ABSTRACT

In Making of a Great Power (Chs 22-3) reference was made to the voracious appetite of the reading public in post-Revolution England: and in particular to its taste for political propaganda and for religious controversy. Without this appetite and the ceaseless effusions of those who fed it it is hard to believe that the strife of parties, whether in church or state, would have been so passionate and abandoned, or its influence so pervasive, from the Exclusion period down to the 1720s. It is unlikely, too, that in the next decade opposition to the Walpole regime could have been whipped up so effectively (Ch. 5); that extra-parliamentary political life would have grown rather than declined in vigour after the great age of party conflict was over (Chs. 3,21), or that violent popular passions could have been so readily aroused at street level over such matters as Excise, the Jew Bill or Catholic relief (Ch. 12). With these things in mind two very material questions suggest themselves. How large, roughly, was this English reading public? And what educational provision existed in the later seventeenth and eighteenth centuries for creating it and, subsequently, preparing its members for the diverse roles they would ultimately play in society and the economy?
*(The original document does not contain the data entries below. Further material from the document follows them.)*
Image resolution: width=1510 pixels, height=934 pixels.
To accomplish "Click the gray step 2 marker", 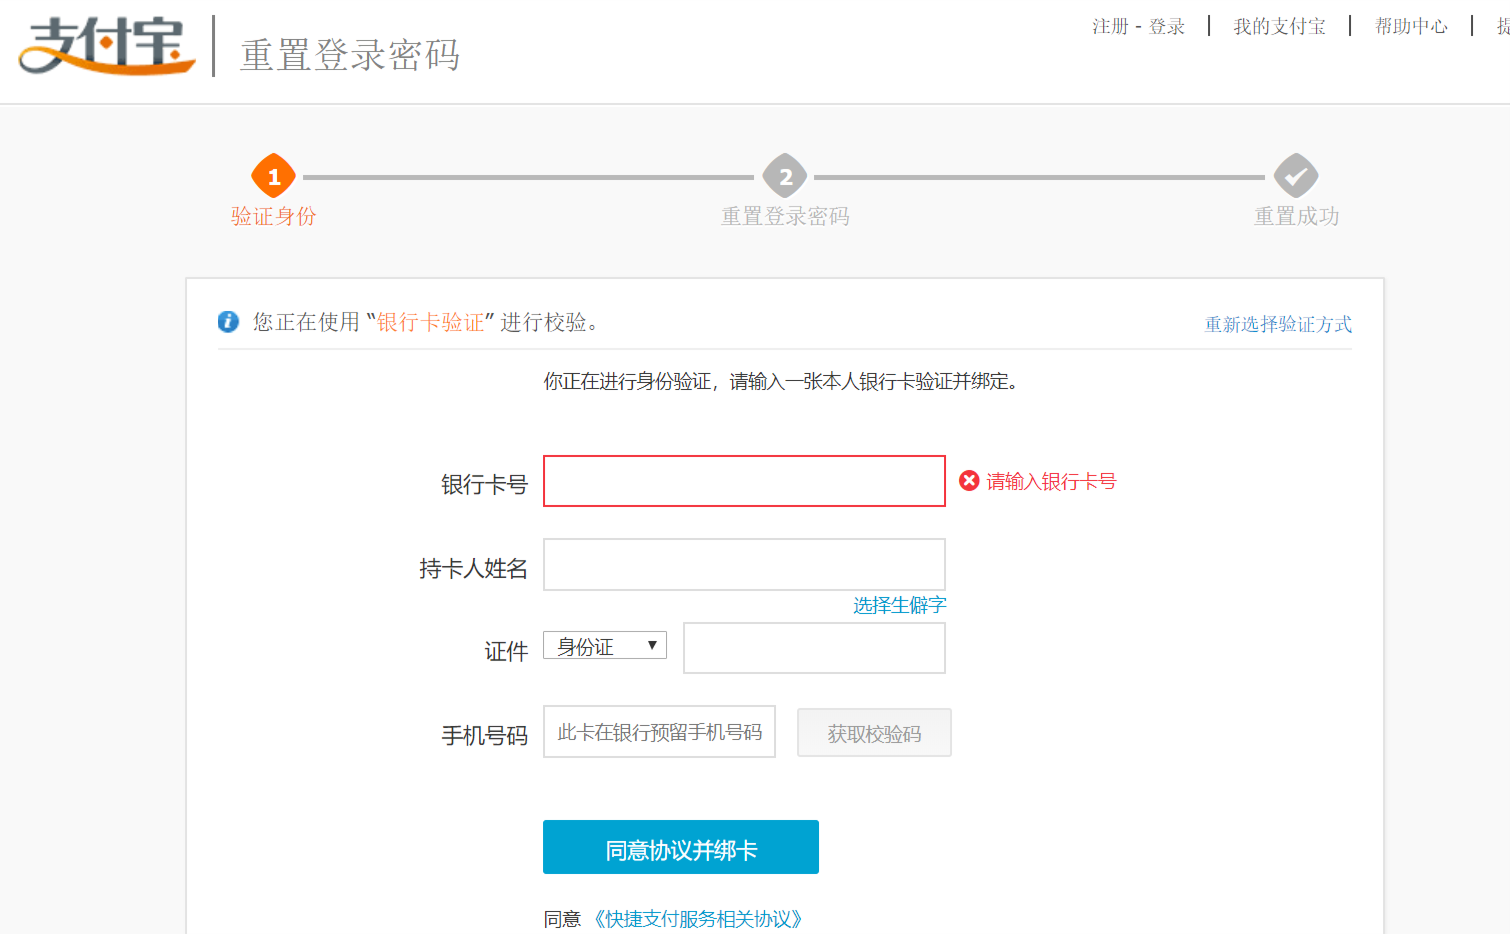I will [x=785, y=177].
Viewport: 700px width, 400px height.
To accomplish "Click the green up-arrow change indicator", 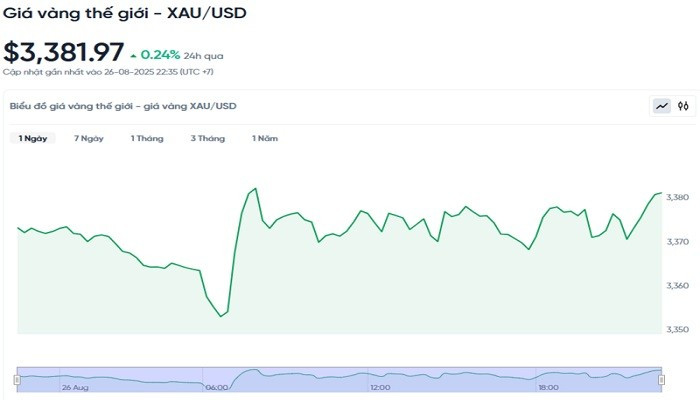I will click(x=134, y=54).
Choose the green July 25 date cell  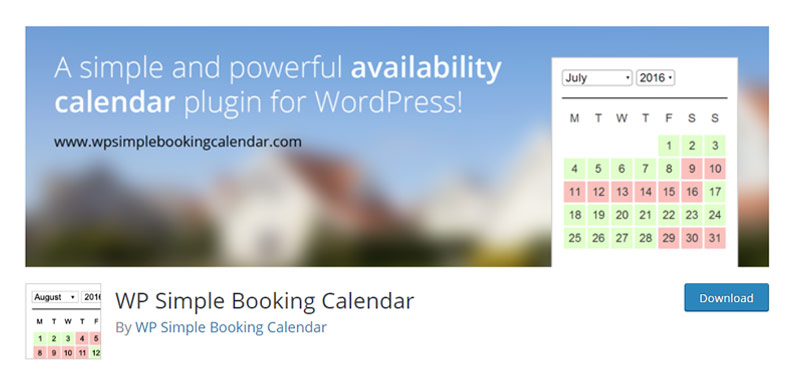click(574, 238)
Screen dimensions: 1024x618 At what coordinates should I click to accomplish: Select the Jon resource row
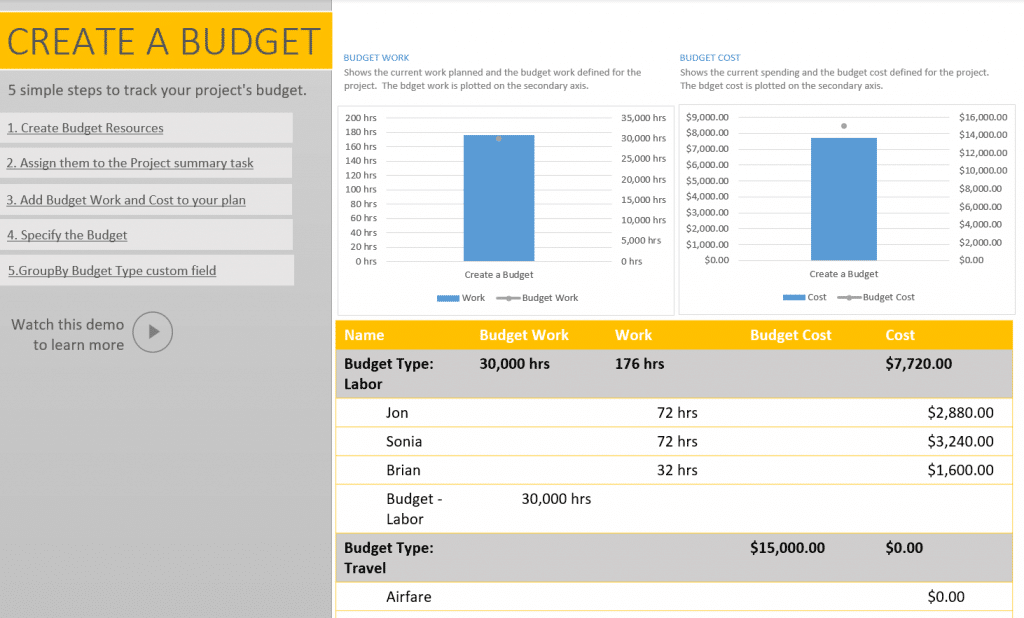pos(397,412)
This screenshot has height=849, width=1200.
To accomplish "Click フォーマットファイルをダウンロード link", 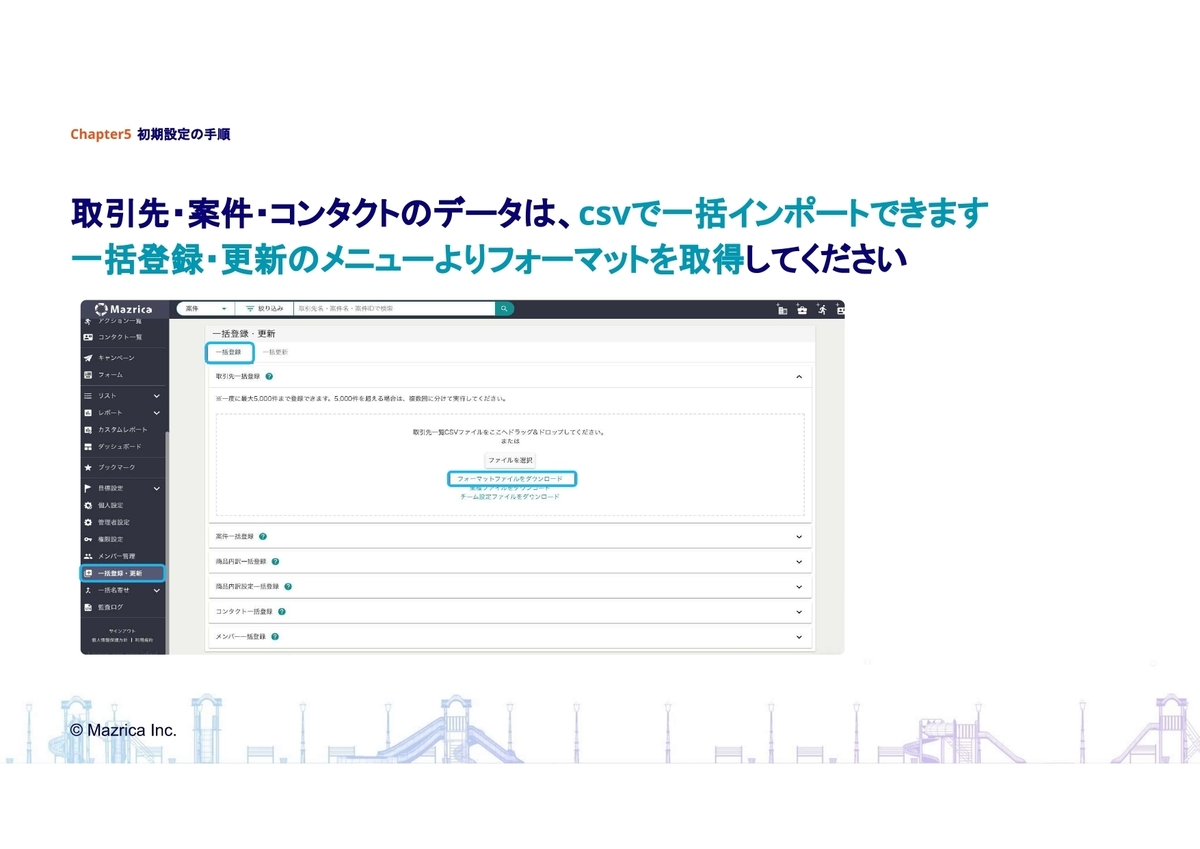I will pos(510,479).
From these questions a natural next step is to consider briefly those who wrote for this public, and the growth and influence of the press and publishing trade which enabled the writers to communicate with it. It was not, of course, only news, information, comment and propaganda which they purveyed. As weIl as aiming to inform and proselytise for political or religious ends, they also communicated ideas, at greater depth, or they sought either to entertain or instruct their public - themes to which the next chapter will return.